■ **YOUR TASK**
Please convert every line of the items below into a Markdown table with the columns Row and Text. Number the lines in order and leave out any blank lines.

■ **SUPPLIED MATERIAL**
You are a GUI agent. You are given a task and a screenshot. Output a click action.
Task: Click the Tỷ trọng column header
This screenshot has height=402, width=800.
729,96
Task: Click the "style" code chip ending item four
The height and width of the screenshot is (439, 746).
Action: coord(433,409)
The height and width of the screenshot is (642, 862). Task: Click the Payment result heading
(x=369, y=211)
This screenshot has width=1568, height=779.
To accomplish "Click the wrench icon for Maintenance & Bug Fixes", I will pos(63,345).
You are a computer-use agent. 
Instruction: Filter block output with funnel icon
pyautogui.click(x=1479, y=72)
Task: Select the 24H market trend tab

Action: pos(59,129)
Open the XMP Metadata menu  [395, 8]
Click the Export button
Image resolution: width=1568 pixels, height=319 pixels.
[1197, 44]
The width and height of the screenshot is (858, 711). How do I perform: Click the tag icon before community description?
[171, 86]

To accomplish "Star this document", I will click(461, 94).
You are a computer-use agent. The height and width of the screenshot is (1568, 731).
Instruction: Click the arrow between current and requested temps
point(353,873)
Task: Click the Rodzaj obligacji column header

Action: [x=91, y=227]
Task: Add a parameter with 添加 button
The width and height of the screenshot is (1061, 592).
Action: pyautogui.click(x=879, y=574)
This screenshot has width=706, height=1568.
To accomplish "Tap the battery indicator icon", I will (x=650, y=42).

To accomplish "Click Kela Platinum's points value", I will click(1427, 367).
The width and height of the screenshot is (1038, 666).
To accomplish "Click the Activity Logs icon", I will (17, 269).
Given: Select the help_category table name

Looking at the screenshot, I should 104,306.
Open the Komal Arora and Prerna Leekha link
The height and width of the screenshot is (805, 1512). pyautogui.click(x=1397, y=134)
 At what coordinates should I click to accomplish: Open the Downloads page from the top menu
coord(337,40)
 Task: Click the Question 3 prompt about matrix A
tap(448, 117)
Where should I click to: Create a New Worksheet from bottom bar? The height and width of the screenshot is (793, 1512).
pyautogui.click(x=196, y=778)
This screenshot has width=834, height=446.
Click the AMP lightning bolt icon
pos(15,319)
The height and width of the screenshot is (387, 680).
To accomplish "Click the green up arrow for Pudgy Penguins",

■ **EXERCISE SOLUTION**
| Row | Text |
|---|---|
| 1 | You are a GUI agent. You are given a task and a screenshot. Output a click action. |
| 2 | Task: Click the Tỷ trọng column header |
| 3 | This screenshot has height=402, width=800. |
| 4 | 729,96 |
| 5 | Task: Click the "style" code chip ending item four |
| 6 | The height and width of the screenshot is (439, 746). |
| 7 | Action: coord(433,409) |
| 8 | The height and width of the screenshot is (642, 862). Task: Click the Payment result heading |
| 9 | (x=369, y=211) |
| 10 | This screenshot has width=1568, height=779. |
| 11 | To accomplish "Click the wrench icon for Maintenance & Bug Fixes", I will pos(63,345). |
| 12 | You are a computer-use agent.  |
| 13 | Instruction: Filter block output with funnel icon |
| 14 | pyautogui.click(x=1479, y=72) |
| 15 | Task: Select the 24H market trend tab |
| 16 | Action: pos(59,129) |
| 17 | Open the XMP Metadata menu  [395, 8] |
| 18 | Click the Export button |
| 19 | Image resolution: width=1568 pixels, height=319 pixels. |
| 20 | [1197, 44] |
| 21 | The width and height of the screenshot is (858, 711). How do I perform: Click the tag icon before community description? |
| 22 | [171, 86] |
| 23 | To accomplish "Star this document", I will click(461, 94). |
| 24 | You are a computer-use agent. The height and width of the screenshot is (1568, 731). |
| 25 | Instruction: Click the arrow between current and requested temps |
| 26 | point(353,873) |
| 27 | Task: Click the Rodzaj obligacji column header |
| 28 | Action: [x=91, y=227] |
| 29 | Task: Add a parameter with 添加 button |
| 30 | The width and height of the screenshot is (1061, 592). |
| 31 | Action: pyautogui.click(x=879, y=574) |
| 32 | This screenshot has width=706, height=1568. |
| 33 | To accomplish "Tap the battery indicator icon", I will (x=650, y=42). |
| 34 | To accomplish "Click Kela Platinum's points value", I will click(1427, 367). |
| 35 | The width and height of the screenshot is (1038, 666). |
| 36 | To accomplish "Click the Activity Logs icon", I will (17, 269). |
| 37 | Given: Select the help_category table name |
| 38 | Looking at the screenshot, I should 104,306. |
| 39 | Open the Komal Arora and Prerna Leekha link |
| 40 | The height and width of the screenshot is (805, 1512). pyautogui.click(x=1397, y=134) |
| 41 |  At what coordinates should I click to accomplish: Open the Downloads page from the top menu |
| 42 | coord(337,40) |
| 43 |  Task: Click the Question 3 prompt about matrix A |
| 44 | tap(448, 117) |
| 45 | Where should I click to: Create a New Worksheet from bottom bar? The height and width of the screenshot is (793, 1512). |
| 46 | pyautogui.click(x=196, y=778) |
| 47 | This screenshot has width=834, height=446. |
| 48 | Click the AMP lightning bolt icon |
| 49 | pos(15,319) |
| 50 | The height and width of the screenshot is (387, 680). |
| 51 | To accomplish "Click the green up arrow for Pudgy Penguins", |